Create your own log-free VPN

4 minute read

  4 minute read

Create your own log-free VPN

Preface

Welcome to the tutorial on how to create our own log-free VPN by setting up an OpenVPN server on a cloud machine.

Before starting with the tutorial, you must create a machine in the cloud, for this tutorial, we have chosen to use a DigitalOcean VPS with an Ubuntu 20.04 machine, which has a cost of $5 per month, through the following link you can get $100 for free.

Creating a cloud machine

As I mentioned at the beginning, I have chosen DigitalOcean as VPS, but there are others like Linode, Azure or AWS. To create an Ubuntu 20.04 machine we must go to the top right of our panel and select Create -> Droplets.

We will choose the following image with the cheapest plan (Ubuntu 20.04 for 5$ per month, remember you get 100$ free if you use my link). We can also choose the location of our server, in my case I will use Frankfurt (Germany) and create credentials for the root user.

Generate SSH keys

In the previous step, we created a password for the root user, but using unencrypted passwords to log in to our machine is not a good idea since they can be exposed on the network because they are not encrypted. Therefore, we will generate keys so that only machines that have them (and the password) can log in.

We can generate the keys in the following way:

  • Windows (with Powershell):
PS C:\> Add-WindowsCapability -Online -Name OpenSSH.Client*
  • Linux and Mac:
ssh-keygen -t rsa -b 4096

Login to the server and update

We log in to our server, remember that you can see the IP of your machine in the DigitalOcean main panel.

ssh root@[IP]

Enter the password you specified when creating the machine and execute the update commands.

apt-get update && apt-get upgrade

Create a user

Although the root user allows us to perform any action on the machine, it is not recommended that it be SSH enabled, therefore, we will create a user with permissions to use sudo and bash as the default shell.

useradd -G sudo -m jolmedo -s /bin/bash

Then we will create a password.

passwd jolmedo

Copy SSH keys to the server

In this step, we are going to copy the SSH keys generated from the previous step to our cloud machine.

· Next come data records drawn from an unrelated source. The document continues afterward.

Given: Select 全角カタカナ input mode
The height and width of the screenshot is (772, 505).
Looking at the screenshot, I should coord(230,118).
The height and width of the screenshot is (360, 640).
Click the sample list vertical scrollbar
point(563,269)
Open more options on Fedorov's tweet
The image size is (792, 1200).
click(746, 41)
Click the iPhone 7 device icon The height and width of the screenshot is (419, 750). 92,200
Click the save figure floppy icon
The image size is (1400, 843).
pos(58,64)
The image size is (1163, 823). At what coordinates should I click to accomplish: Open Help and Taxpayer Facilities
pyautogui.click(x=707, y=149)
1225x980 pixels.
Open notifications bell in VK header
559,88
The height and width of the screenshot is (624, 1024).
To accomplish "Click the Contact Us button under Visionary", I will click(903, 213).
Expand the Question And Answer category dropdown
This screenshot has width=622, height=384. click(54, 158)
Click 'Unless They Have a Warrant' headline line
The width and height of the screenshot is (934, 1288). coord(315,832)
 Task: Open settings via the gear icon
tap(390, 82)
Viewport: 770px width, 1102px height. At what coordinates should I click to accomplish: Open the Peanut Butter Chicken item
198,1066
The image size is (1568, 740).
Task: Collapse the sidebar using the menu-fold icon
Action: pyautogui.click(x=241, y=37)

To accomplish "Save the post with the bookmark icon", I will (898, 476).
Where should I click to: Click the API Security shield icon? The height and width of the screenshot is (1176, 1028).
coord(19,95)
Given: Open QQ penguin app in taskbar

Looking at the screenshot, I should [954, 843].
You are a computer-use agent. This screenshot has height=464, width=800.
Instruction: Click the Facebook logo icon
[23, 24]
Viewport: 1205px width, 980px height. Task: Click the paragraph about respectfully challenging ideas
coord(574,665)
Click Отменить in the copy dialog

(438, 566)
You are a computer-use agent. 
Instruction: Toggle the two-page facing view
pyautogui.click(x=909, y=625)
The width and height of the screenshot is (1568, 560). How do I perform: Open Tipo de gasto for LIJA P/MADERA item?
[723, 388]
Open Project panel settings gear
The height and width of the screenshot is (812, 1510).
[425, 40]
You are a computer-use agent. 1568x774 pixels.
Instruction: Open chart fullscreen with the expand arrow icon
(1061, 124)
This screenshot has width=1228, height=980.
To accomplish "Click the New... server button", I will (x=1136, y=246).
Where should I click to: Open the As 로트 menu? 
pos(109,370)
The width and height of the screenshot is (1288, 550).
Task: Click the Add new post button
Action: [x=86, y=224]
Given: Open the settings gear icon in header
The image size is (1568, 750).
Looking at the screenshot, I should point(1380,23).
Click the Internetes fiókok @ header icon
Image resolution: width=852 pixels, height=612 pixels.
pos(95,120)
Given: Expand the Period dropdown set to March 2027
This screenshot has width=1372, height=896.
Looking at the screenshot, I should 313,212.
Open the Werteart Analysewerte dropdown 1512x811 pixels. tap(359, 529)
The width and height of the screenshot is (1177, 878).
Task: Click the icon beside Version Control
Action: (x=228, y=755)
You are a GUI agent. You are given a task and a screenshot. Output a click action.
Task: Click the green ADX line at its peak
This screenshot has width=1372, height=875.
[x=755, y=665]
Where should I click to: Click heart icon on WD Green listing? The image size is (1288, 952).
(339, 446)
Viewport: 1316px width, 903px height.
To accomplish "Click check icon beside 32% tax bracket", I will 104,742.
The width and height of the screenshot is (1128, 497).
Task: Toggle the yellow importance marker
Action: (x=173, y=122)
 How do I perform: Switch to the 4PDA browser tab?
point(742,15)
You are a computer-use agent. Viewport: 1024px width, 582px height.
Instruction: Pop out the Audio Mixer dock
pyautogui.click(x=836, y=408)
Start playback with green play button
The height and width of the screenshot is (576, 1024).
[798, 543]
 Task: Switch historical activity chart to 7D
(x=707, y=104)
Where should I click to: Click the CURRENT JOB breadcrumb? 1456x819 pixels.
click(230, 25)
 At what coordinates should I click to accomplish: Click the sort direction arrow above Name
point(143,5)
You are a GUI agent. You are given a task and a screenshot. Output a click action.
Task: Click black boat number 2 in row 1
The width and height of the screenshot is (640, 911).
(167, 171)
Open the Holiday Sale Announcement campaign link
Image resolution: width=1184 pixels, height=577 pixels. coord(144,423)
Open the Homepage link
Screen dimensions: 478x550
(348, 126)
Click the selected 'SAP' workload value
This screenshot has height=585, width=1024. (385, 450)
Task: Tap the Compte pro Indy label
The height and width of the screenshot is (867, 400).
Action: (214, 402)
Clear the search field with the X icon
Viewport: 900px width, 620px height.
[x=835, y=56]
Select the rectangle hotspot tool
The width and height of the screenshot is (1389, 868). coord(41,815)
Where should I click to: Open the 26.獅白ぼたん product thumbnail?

  • Windows (with Powershell):
type $env:USERPROFILE\.ssh\id_rsa.pub | ssh IP "cat >> .ssh/authorized_keys"
  • Linux and Mac:
ssh-copy-id jolmedo@[IP]

Disable password authentication and security settings for SSH

Once we have the SSH keys on the server, we will proceed to disable password authentication and enable public key authentication. Edit the sshd file

nano /etc/ssh/sshd_config

First of all, let’s change the default SSH port, you can use any port (I will use 22022), this will help to prevent scanners from trying to login to our server with default credentials.

# Port 22
Port 22022

Disable password authentication (you can only log in with public key).

PasswordAuthentication no

Disable root login.

PermitRootLogin no

Finally, we restart SSH to apply changes.

systemctl restart sshd

OpenVPN Configuration

Here comes the highlight of the tutorial, configuring OpenVPN can take some time (installing packages, generating keys, configuring IPTables, generating configuration files, etc), but thanks to the work of a GitHub user, we can do it in a very simple way.

First, download the repository.

git clone https://github.com/Nyr/openvpn-install.git

We position ourselves in the directory.

cd openvpn-install/

Run the script.

sudo bash openvpn-install.sh

NOTE: Whenever you download any script, make sure there is nothing suspicious in it.

Once executed, we only have to answer a few questions.

If you have noticed in the previous screenshot, I have changed the OpenVPN default port to 443, this is because some networks may block that port. I have decided to use 443 (the same as HTTPS) and you may wonder that this may cause some problems but, while HTTPS uses TCP, OpenVPN uses UDP, therefore, there will be no conflict between them.

After answering the questions, the installation process will begin. When it finishes, we will be able to see our .ovpn configuration file in the root user’s root folder, let’s move it to the jolmedo user’s folder and assign it as owner.

sudo mv /root/hackpuntes-vps.ovpn ~
sudo chown jolmedo hackpuntes-vps.ovpn

Disable logs in our VPN

With everything already prepared, we only have to do a very important thing in the server part, and it is to disable the logs, for it, we are going to modify the following file.

sudo nano /etc/openvpn/server/server.conf

We look for the verb 3 line and change it to verb 0. Now we restart OpenVPN.

systemctl restart openvpn-server@server.service

We now have a VPN that does not actually keep logs.

Test the VPN

We download the hackpuntes-vps.ovpn file to our local machine and create a new VPN connection.

Choose Import a saved VPN configuration…

Select the file hackpuntes-vps.ovpn

And we will see something similar to the following:

Save the changes and we now have our VPN fully functional and without logging.

We can use WHOER to find out information and confirm the use of our VPN.